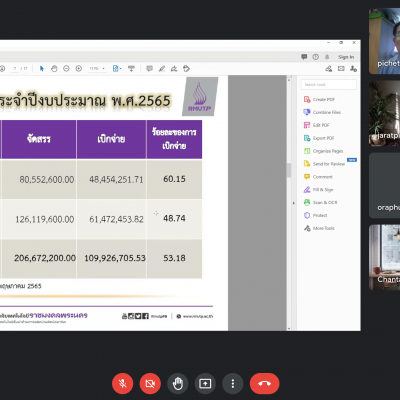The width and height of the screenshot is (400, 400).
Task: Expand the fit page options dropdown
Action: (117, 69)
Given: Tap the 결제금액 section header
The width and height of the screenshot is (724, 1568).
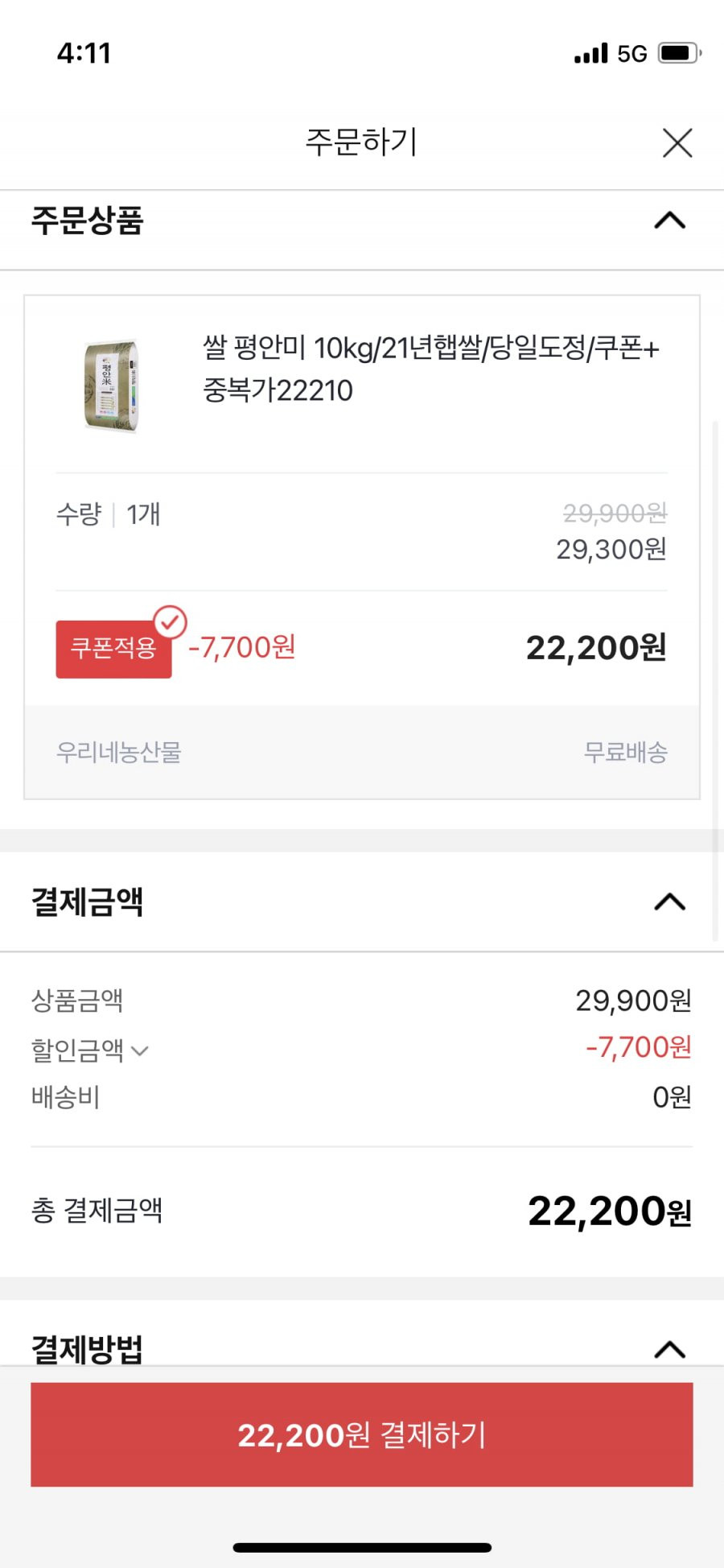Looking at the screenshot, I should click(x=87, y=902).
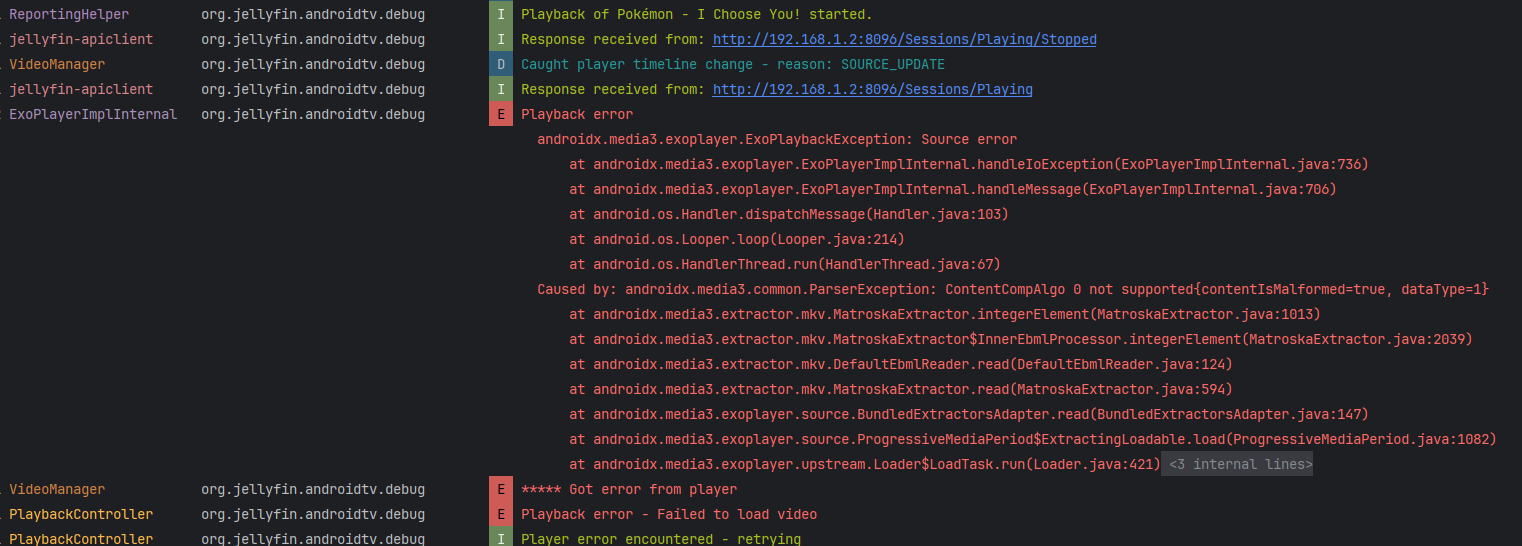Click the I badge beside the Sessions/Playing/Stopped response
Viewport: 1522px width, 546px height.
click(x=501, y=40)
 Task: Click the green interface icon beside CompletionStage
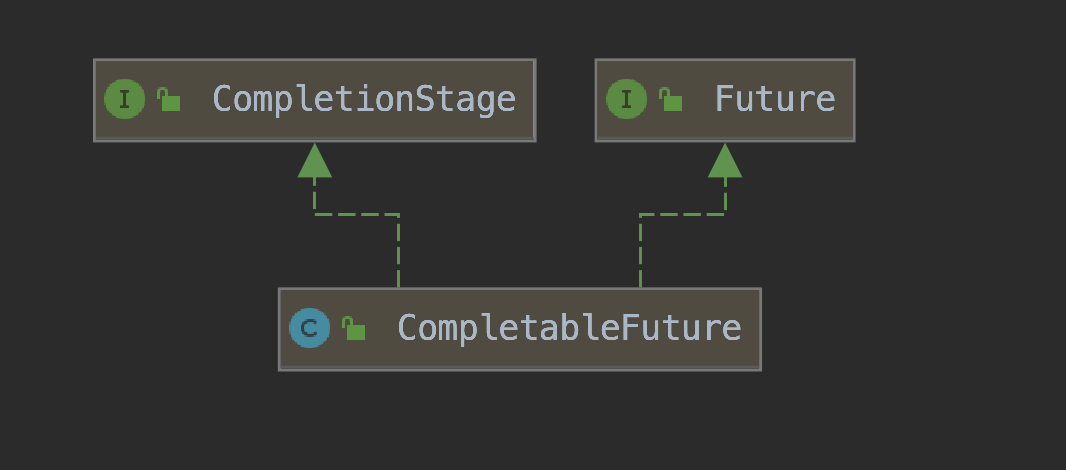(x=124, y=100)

▬▬▬▬▬▬▬▬▬▬

§ EXERCISE
Leaving the pictures out, give again word for word each line from the one holding "Task: Click the" through the end of the records.

§ RESULT
 Task: Click the green interface icon beside CompletionStage
(x=124, y=100)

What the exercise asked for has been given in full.